Derive a pipeline id from JSON-LD (uses the ProcessingPipeline @id local name):

python -m cf_ontology pipeline id --jsonld path/to/pipeline.jsonld

OntologyManager.get_graph_jsonld() stays backwards compatible and includes only current pipeline revisions (not all historical revisions).

Dataset export (named graphs preserved)

from cf_ontology import OntologyManager

om = OntologyManager()
dataset_jsonld = om.get_graph_dataset_jsonld()
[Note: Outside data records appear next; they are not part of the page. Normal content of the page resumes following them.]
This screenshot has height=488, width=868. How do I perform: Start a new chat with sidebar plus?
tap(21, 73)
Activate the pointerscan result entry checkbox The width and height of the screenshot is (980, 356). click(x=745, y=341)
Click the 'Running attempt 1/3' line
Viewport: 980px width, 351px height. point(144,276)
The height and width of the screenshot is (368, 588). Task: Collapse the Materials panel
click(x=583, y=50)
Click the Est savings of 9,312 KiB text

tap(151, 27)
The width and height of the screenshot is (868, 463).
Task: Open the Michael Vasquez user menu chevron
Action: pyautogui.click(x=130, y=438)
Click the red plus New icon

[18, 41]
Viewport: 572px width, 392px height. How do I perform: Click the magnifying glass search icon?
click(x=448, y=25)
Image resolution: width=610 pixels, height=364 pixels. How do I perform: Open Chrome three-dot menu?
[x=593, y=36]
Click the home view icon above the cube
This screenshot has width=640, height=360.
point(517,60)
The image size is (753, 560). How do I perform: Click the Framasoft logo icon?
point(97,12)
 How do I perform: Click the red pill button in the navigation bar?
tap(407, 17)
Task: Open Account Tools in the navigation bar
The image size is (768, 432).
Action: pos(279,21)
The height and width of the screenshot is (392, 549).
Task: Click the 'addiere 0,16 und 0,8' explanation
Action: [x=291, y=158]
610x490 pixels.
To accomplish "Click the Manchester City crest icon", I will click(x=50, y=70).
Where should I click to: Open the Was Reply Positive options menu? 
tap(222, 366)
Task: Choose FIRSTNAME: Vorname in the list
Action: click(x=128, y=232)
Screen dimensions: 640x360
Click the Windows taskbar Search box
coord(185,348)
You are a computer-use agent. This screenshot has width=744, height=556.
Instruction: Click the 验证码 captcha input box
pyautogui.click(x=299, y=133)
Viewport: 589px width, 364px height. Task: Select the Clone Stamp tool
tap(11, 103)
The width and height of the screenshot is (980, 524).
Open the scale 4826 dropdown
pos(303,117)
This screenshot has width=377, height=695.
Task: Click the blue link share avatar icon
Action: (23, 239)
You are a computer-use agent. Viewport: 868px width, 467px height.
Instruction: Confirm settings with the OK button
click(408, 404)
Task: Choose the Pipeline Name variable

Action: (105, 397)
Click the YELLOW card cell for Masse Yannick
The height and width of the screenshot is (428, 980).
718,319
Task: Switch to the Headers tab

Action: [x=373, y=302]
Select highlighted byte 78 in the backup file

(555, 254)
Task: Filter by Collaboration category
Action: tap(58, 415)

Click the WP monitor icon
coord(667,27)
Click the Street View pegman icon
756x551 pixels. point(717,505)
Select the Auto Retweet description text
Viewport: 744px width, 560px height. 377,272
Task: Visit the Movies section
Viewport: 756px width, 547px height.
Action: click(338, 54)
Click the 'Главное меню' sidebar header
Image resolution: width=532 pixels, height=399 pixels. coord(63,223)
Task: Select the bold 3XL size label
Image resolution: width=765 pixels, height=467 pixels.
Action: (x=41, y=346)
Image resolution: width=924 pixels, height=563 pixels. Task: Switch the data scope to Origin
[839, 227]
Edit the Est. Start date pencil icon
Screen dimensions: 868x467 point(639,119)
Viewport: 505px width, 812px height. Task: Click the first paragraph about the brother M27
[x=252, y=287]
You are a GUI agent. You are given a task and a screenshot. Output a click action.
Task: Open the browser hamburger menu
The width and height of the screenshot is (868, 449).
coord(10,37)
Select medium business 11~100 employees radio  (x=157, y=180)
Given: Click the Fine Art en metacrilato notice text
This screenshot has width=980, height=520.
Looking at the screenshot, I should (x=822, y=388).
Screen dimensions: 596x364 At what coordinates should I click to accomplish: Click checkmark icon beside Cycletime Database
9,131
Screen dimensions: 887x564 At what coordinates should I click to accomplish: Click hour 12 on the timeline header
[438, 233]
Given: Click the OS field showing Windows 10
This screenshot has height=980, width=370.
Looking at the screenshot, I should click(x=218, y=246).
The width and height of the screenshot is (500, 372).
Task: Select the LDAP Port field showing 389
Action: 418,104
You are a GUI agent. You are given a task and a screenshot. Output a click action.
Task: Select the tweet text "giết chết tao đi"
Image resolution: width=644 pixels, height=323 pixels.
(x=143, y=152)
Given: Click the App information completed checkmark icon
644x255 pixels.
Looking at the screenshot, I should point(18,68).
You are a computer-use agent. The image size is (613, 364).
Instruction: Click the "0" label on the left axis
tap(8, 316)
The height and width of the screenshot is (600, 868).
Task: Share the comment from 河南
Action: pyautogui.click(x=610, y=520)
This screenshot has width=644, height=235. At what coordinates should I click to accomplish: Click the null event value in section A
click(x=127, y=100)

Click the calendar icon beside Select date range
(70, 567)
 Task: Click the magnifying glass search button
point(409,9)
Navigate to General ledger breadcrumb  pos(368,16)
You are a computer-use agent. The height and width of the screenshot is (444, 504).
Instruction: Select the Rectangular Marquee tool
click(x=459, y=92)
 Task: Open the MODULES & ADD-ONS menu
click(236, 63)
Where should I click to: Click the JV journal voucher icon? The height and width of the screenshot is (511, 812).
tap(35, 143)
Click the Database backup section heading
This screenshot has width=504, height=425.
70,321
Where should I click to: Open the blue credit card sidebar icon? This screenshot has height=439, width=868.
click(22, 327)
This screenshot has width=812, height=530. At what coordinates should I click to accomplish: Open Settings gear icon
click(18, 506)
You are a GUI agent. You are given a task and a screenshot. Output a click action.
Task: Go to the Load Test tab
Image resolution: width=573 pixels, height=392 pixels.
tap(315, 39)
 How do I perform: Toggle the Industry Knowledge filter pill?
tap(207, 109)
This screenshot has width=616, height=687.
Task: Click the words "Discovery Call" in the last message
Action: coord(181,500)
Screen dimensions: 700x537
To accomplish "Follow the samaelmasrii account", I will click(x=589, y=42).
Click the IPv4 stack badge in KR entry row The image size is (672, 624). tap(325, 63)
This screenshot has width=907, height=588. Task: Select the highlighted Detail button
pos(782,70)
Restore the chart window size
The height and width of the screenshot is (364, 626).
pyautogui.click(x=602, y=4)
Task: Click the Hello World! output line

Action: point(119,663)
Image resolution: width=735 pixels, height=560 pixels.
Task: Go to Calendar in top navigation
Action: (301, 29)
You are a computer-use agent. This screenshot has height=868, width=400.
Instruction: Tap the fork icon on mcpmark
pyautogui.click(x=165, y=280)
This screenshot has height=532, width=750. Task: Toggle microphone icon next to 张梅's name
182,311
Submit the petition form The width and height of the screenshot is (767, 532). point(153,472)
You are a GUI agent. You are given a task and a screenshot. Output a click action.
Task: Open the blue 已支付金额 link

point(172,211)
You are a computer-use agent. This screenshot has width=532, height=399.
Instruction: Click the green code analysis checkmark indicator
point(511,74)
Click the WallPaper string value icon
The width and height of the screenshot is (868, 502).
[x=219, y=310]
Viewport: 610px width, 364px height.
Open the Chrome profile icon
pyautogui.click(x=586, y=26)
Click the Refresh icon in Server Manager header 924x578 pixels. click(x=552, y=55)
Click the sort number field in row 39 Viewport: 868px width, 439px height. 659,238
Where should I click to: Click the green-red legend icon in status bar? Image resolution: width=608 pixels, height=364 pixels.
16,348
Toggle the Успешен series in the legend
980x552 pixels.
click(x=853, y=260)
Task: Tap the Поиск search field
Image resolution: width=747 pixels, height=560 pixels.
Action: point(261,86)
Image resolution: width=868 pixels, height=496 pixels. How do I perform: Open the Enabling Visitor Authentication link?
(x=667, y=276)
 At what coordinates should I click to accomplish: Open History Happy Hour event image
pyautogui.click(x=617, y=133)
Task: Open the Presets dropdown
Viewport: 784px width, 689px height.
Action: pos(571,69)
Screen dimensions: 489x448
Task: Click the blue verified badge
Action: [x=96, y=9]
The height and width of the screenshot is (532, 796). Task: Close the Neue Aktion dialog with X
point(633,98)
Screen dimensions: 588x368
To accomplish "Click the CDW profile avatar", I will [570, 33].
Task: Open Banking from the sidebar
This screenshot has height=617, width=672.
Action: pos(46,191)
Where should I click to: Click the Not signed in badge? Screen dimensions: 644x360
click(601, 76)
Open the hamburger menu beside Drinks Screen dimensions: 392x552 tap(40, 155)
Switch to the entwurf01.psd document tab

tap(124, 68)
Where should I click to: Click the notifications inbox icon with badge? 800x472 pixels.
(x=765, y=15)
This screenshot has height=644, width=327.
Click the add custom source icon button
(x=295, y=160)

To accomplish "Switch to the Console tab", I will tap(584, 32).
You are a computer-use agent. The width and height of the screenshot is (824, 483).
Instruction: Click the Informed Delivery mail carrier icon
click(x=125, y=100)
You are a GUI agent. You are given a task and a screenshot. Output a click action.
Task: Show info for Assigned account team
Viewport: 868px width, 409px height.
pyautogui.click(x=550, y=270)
Rebuilding the semantics DB

from cf_ontology import rebuild_semantics_db

rebuild_semantics_db()

Package CLI command groups

python -m cf_ontology -h (or cf-ontology -h) provides:

  • init
  • ingest
  • export
  • pipeline (commit/get/id)
  • state (activate/set/run-loop)
  • siggen

Unified CLI command groups

cf -h shows groups contributed by installed packages.
cf_ontology contributes:

  • ontology classes
  • ontology class
  • ontology steps
  • ontology step

Step package entry point convention

Entry point group: cogniflow.steps

Supported entry point values:

  • Resource path: some_pkg_module:steps.jsonld (path relative to that package/module)
  • Loader function: some_pkg_module:load_steps returning a JSON-LD dict or JSON string

Package metadata is read from the cf:StepPackage node in steps.jsonld (cf:packageId / cf:packageVersion), with distribution metadata as a fallback.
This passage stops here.